In this special guest feature, Wilson Pang, CTO of Appen, offers a few quality controls that organizations can implement to allow for the most accurate and consistent data annotation process possible. Wilson joined Appen in November 2018 and is responsible for the company’s products and technology. Wilson has over seventeen years’ experience in software engineering and data science. Prior to joining Appen, Wilson was Chief Data Officer of CTrip in China, the second largest online travel agency company in the world where he led data engineers, analysts, data product managers and scientists to improve user experience and increase operational efficiency that grew the business. Before that, he was senior director of engineering in eBay in California and provided leadership to various domains including data service and solutions, search science, marketing technology and billing systems. Wilson obtained his Masters and Bachelor’s degrees of Electric Engineering from Zhejiang University in China.
Using poor-quality data to train your machine learning system is like preparing for a physics test by studying geometry. You’ll learn something, but your efforts probably won’t help you answer your test questions correctly. For example, if you train a computer vision system for autonomous vehicles with images of sidewalks mislabeled as streets, the results could be disastrous. In order to develop accurate algorithms, you will need high-quality training data. To generate high-quality data, you’ll need skilled annotators to carefully label the information you plan to use with your algorithm.
When we talk about quality training data, we’re talking about both the accuracy and consistency of those labels. Accuracy is how close a label is to the truth. Consistency is the degree to which multiple annotations on various training items agree with one another.
Here are a few quality controls that organizations can implement to allow for the most accurate and consistent data annotation process possible.
Standard Quality-Assurance Methods Offer a Baseline
Typically, organizations that are creating high-quality training data sets use three standard methods for ensuring accuracy and consistency: gold sets, consensus, and auditing.
- Gold sets, or benchmarks, measure accuracy by comparing annotations (or annotators) to a “gold set” or vetted example. This helps to measure how well a set of annotations from a group or individual matches the benchmark.
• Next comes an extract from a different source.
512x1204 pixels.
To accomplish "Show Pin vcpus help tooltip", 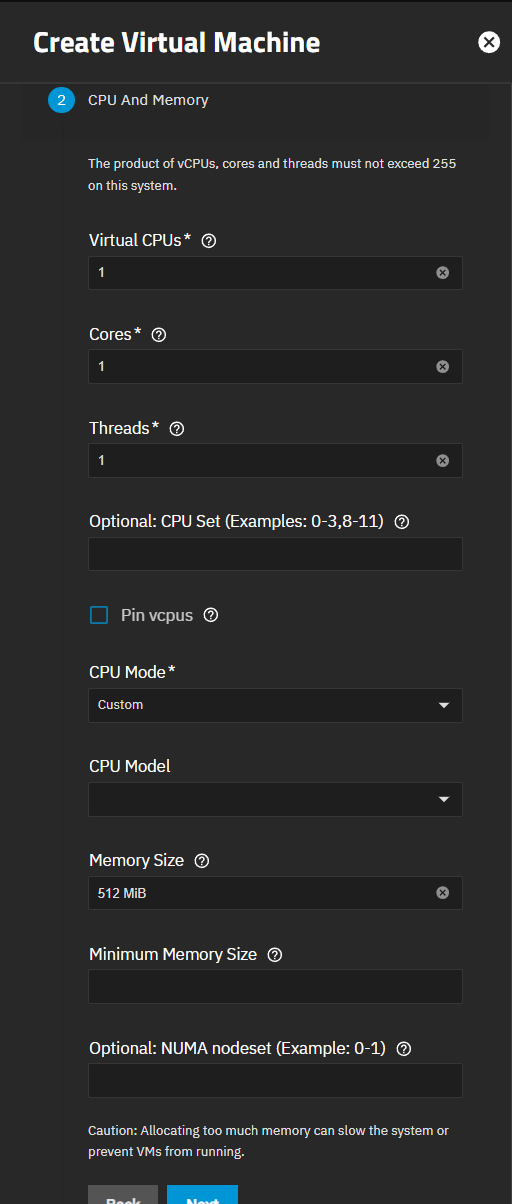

- Consensus, or overlap, measures consistency and agreement amongst a group, and does so by dividing the sum of agreeing data annotations by the total number of annotations. This is the most common method of quality control for projects with relatively objective rating scales. The goal is to arrive at a consensus decision for each item. Any disagreement amongst the overlapped judgments is typically arbitrated by an auditor.
- Auditing measures both accuracy and consistency by having an expert review the labels, either by spot-checking or reviewing them all. This method is important for projects where arriving at a consensus judgment may not be feasible—tasks such as transcription, where auditors review and rework the content until it reaches the highest levels or accuracy.
Detailed Controls Can Provide In-Depth Quality Assessment
These baseline quality measurements are a solid foundation for monitoring the quality of data annotations. However, no two AI projects are alike, and organizations should establish quality assessments more tailored to a specific initiative. Organizational leaders responsible for AI initiatives can create in-depth quality controls by considering the following processes:
- Multiple quality measurement metrics: Leverage multiple methods of quality measurement discussed earlier.
- Weekly data deep-dives: Implement a project management team to investigate data weekly and set stretch productivity and quality goals. For example, if you require data that is accurate 92% of the time, set a stretch goal of 95% and try to ensure your annotation process exceeds your initial goal.
- Management testing and auditing: To build up your project managers’ quality-assurance skill set, ask them to complete perform annotation work and quality audits so that they have first-hand experience of the annotation process. This gives the management team a 360-degree view of the project and a full understanding of the annotators’ process.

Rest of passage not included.